-- Exercises to complete --
1. Read the marriage advice text and decide whether each statement agrees with it: (a) marriage tends to change people for the better; (b) you should marry someone for their potential; (c) one question to ask yourself is whether you feel calm with the person. For each, answer yes or no and quote the deciding words from the text.
2. Reproduce the marriage advice text from "1. Marriage doesn't" up to and including "expect a change!!!".

-- Text section --
------------------------------------------------------------------------

I have seen so many divorcees of late and the reasons for their predicament or circumstance is not far fetched and it is even in our environment that these is going on. May do not sit down and assess themselves and their fiancee/fiance before getting eternally hooked to them. Here are five thing you should consider before either asking the Do you question or answering the question?

1. Marriage doesn't change anyone, You might pick the wrong person if you expect him/her to change after you're married. That is the greatest mistake anyone can ever do! NEVER MARRY POTENTIAL!! The Golden rule is , if you can't be happy with the person the way he or she is now, don't get married. As a colleague of mine so wisely put it, “You actually can expect people to change after they are married……for the worst!”. So when it comes to the other person’s spirituality, character, personal hygiene, communication skills, and personal habits, make sure you can live with these as they are now and never expect a change!!!

2.  In marriage, you should be able to express yourself fully emotionally without fear or doubt. You are picking the wrong person if you choose someone with whom you don't feel emotionally safe with. Ask yourself the following questions: 

  • Do I feel calm, peaceful and relaxed with this person? 
  • Can I fully be myself and express myself with this person? 
  • Does this person make me feel good about myself?

------------------------------------------------------------------------

-- Extracted data --
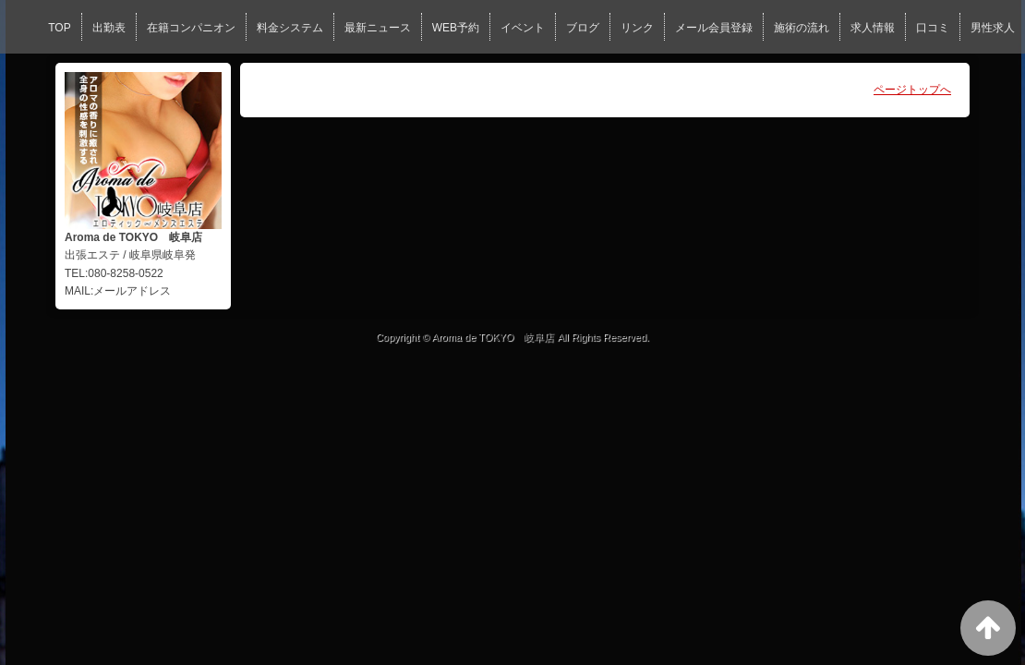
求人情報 (872, 27)
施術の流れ (801, 27)
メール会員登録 (714, 27)
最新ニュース (377, 27)
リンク (637, 27)
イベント (522, 27)
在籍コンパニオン (191, 27)
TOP (59, 27)
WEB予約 (455, 27)
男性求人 (993, 27)
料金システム (290, 27)
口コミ (932, 27)
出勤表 (109, 27)
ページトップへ (912, 89)
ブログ (582, 27)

------------------------------------------------------------------------

-- The results --
1.
(a) No: "Marriage doesn't change anyone"
(b) No: "NEVER MARRY POTENTIAL!!"
(c) Yes: "Do I feel calm, peaceful and relaxed with this person?"

2.
1. Marriage doesn't change anyone, You might pick the wrong person if you expect him/her to change after you're married. That is the greatest mistake anyone can ever do! NEVER MARRY POTENTIAL!! The Golden rule is , if you can't be happy with the person the way he or she is now, don't get married. As a colleague of mine so wisely put it, “You actually can expect people to change after they are married……for the worst!”. So when it comes to the other person’s spirituality, character, personal hygiene, communication skills, and personal habits, make sure you can live with these as they are now and never expect a change!!!